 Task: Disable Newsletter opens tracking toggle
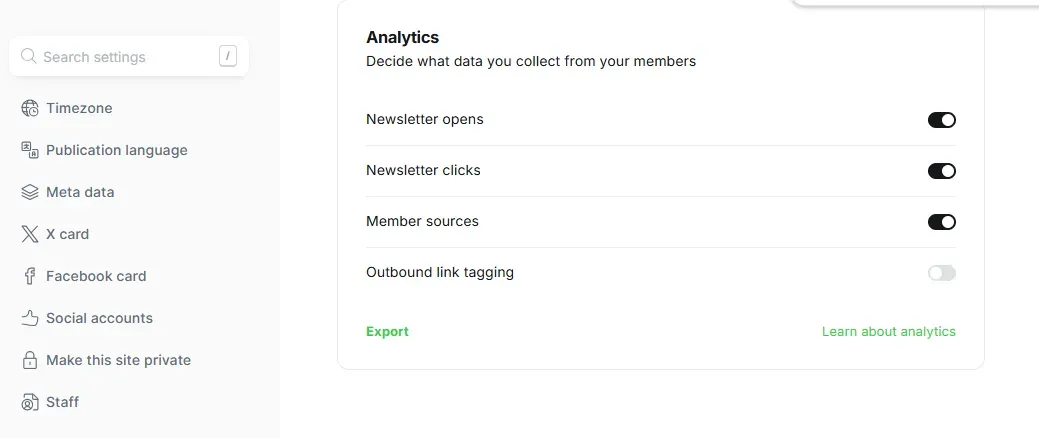942,120
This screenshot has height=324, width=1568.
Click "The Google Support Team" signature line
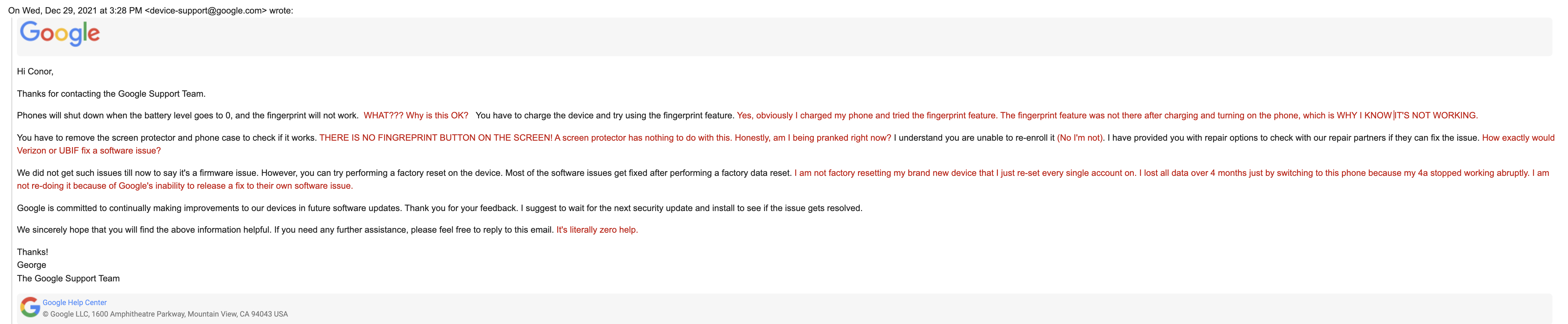click(x=68, y=279)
****************
• Problem to solve: I'd like the records above given again exactly, please, without the pictures.

• Finished exercise:
 Task: Disable Newsletter opens tracking toggle
942,120
This screenshot has height=324, width=1568.
Click "The Google Support Team" signature line
click(x=68, y=279)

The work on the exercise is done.